In some embodiments, a user accessing user interface 400 may provide additional instructions when scheduling instances 408 to account for individual user's needs. For example, the scheduling of instances 408 may be entered at a macro level, affecting users at an organization level or other large grouping, such as by regions. While a user may choose the start time 428, shutdown time 430, and schedule of one or more instances 408 to account for the needs of the majority of users, exceptions invariably may arise. For example, a user working after normal business hours to finish a project before a deadline may require access to an instance 408 with a shutdown time 430 at the close-of-business, (i.e., 1700 hours). Accordingly, multi-cloud resource scheduler 102 may comprise methods for allowing administrators or other users to enter overrides for users to circumvent the scheduled start time 428 and shutdown time 430 of instances 408.

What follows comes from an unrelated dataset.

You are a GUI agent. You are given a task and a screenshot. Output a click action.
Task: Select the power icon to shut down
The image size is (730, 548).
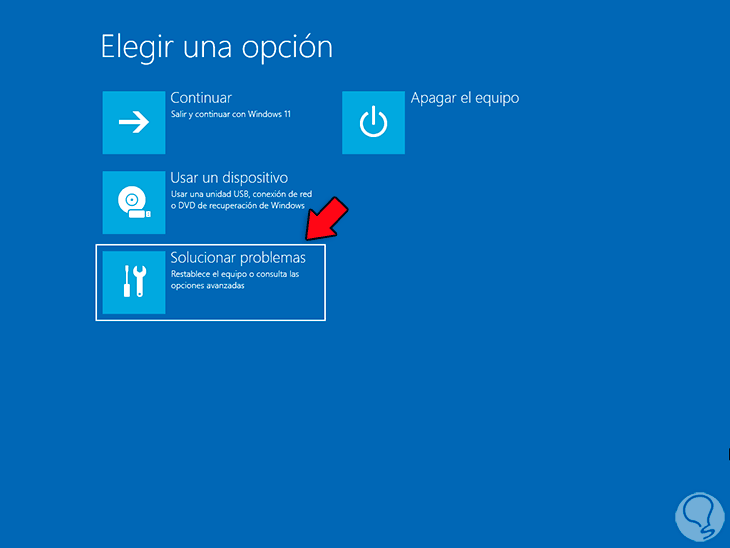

For example, in some embodiments, if a user is using an instance 408 at the scheduled shutdown time 430, rather than the instance 408 shutting down, a notification may be generated and sent to the user, informing the user that the instance 408 is beyond the scheduled shutdown time 430. The notification may further comprise an option for the user to either select to shut down the instance 408 or to continue using the instance 408 beyond the scheduled shutdown time 430, such as a clickable button. In some embodiments, following the user's choice to continue to use the instance 408 after the scheduled shutdown time 430, the user may continue to use the instance 408 without further notifications. In further embodiments, notifications may be sent at pre-determined intervals, requiring the user to reaffirm that the user is still using the instance 408. In some embodiments, if a user does not reaffirm that they are still using the instance 408, after a predetermined time period has passed, multi-cloud resource scheduler 102 may shut down the instance 408. In further embodiments, multi-cloud resource scheduler 102 may monitor the user's use of the instance 408, and when the user terminates use of the instance 408, then multi-cloud resource scheduler 102 may shutdown the instance 408 and resume the instance 408 at the next scheduled start time 428. In some embodiments, a user may attempt to access an instance 408 after the instance 408 has already been shut down due to a scheduled shutdown time 430. In some embodiments, the user may nevertheless access the instance 408. In some embodiments, a user may be required to submit a request to an administrator or other authority to request approval to access the instance 408 after the scheduled shutdown time 430. In other embodiments, a request may not be needed and an instance 408 may be started and made available for the requesting user.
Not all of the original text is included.